A ben vedere, forse anche questi rilievi sono suscettibili di qualche ulteriore considerazione. Invero può dubitarsi che chi non abbia proposto domande in giudizio, pur essendone parte – è per l'appunto il caso dell'interventore adesivo-dipendente – possa assumere iniziative processuali che trovino nel giudicato il loro fondamento. La posizione di tale parte è meramente accessoria e subordinata rispetto a quella della corrispondente parte principale e dunque essa si gioverebbe del giudicato soltanto se e nella misura in cui ciò risulti necessario per dare alla parte necessaria tutto ciò di cui ha diritto in base al dictum (ciò che dunque si verificherebbe a prescindere dall'ingresso nel processo).
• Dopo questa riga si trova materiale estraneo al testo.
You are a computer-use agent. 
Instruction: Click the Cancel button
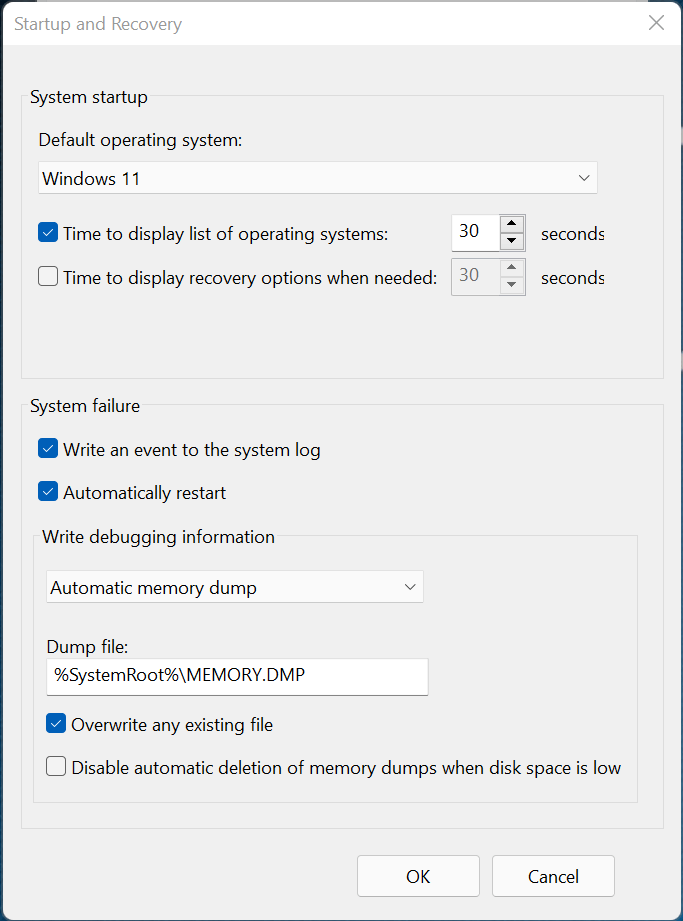[553, 876]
Il punto è che probabilmente l'intervento adesivo-dipendente del cointeressato andrebbe comunque escluso giacché esso manifesta una frattura tra situazione sostanziale e interesse fatto valere in giudizio. In altri termini, il cointeressato non può, in questa prospettiva, proporre un intervento adesivo-dipendente perché non si trova rispetto al provvedimento in una posizione derivata da quella della parte principale, bensì equi-ordinata. Di talché, l'interesse prospettato in giudizio – quello di sostenere le ragioni del ricorrente – è privo di giuridica consistenza, perché non trova alcun fondamento e riscontro nella realtà sostanziale (semmai si fa valere un interesse di mero fatto a “coltivare” una decisione che poi possa produrre effetti ultra partes, mentre il titolare del diritto dipendente ha interesse a ché il ricorrente vinca, perché, per ragioni di diritto sostanziale e non di mero fatto, se viene meno la situazione pregiudiziale, cade automaticamente anche quella dipendente). Alla fin fine vi è che nella sistematica dell'istituto dell'intervento le vari classificazioni si operano a partire dalla situazione sostanziale e non dalla tipologia di “domande” rivolte al giudice; queste ultime ne sono soltanto una conseguenza per il nesso di necessaria strumentalità che deve sussistere tra diritto sostanziale e processo.

Guida all'approfondimento

In dottrina si segnala: M. RAMAJOLI – R. VILLATA (a cura di), L'intervento nel processo amministrativo, Milano, 2023.